[Target position records]

** START **

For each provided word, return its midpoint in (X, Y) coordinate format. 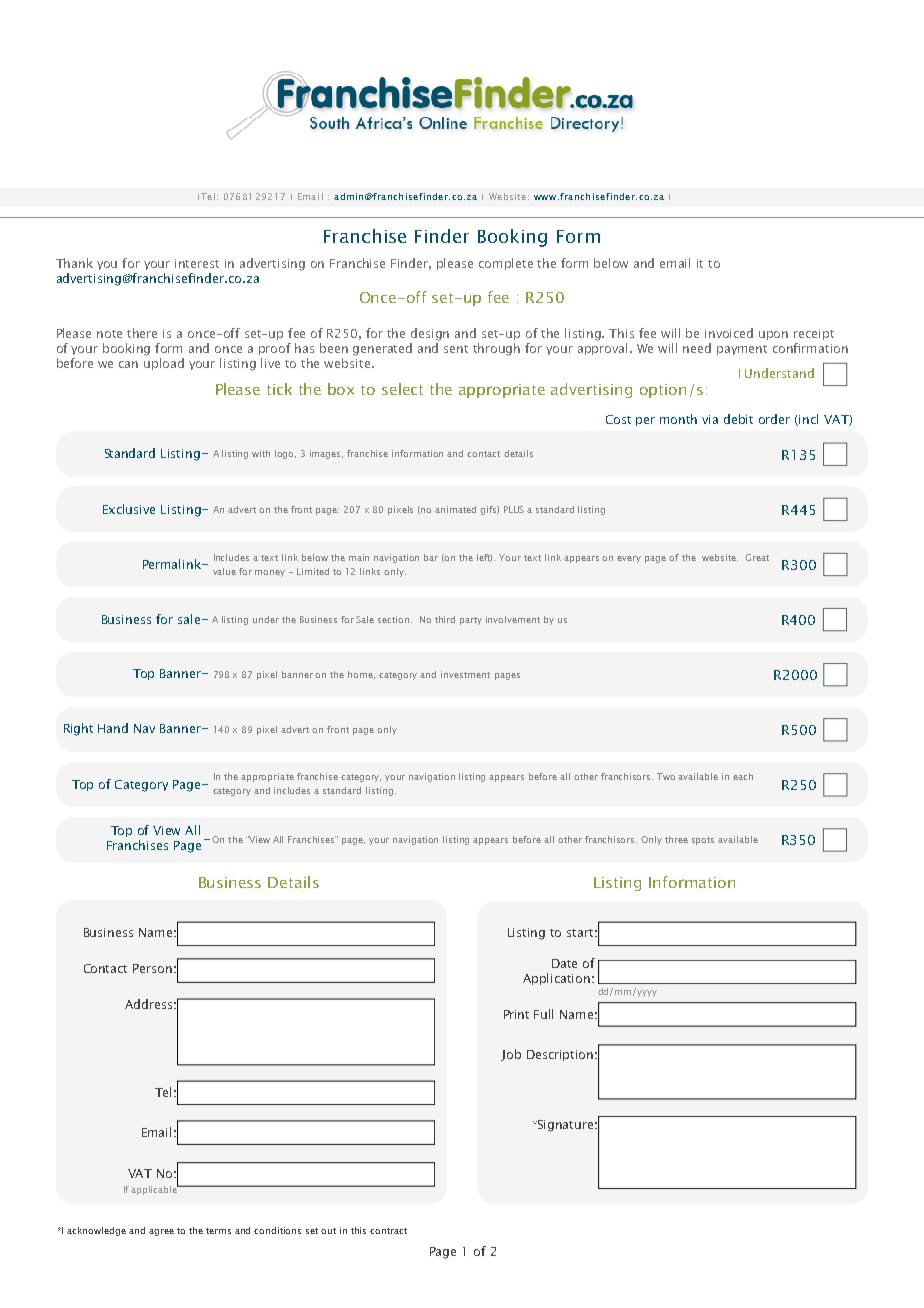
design (430, 334)
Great (757, 557)
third (445, 619)
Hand (113, 728)
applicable (155, 1189)
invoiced (729, 333)
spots (703, 841)
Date (564, 963)
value (224, 571)
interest (197, 263)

** END **

Rewrite all of the records above with "midpoint" changed to "center point" and everything else left the same. Leave the pictures out of your answer.

For each provided word, return its center point in (X, Y) coordinate format. 
design (430, 334)
Great (757, 557)
third (445, 619)
Hand (113, 728)
applicable (155, 1189)
invoiced (729, 333)
spots (703, 841)
Date (564, 963)
value (224, 571)
interest (197, 263)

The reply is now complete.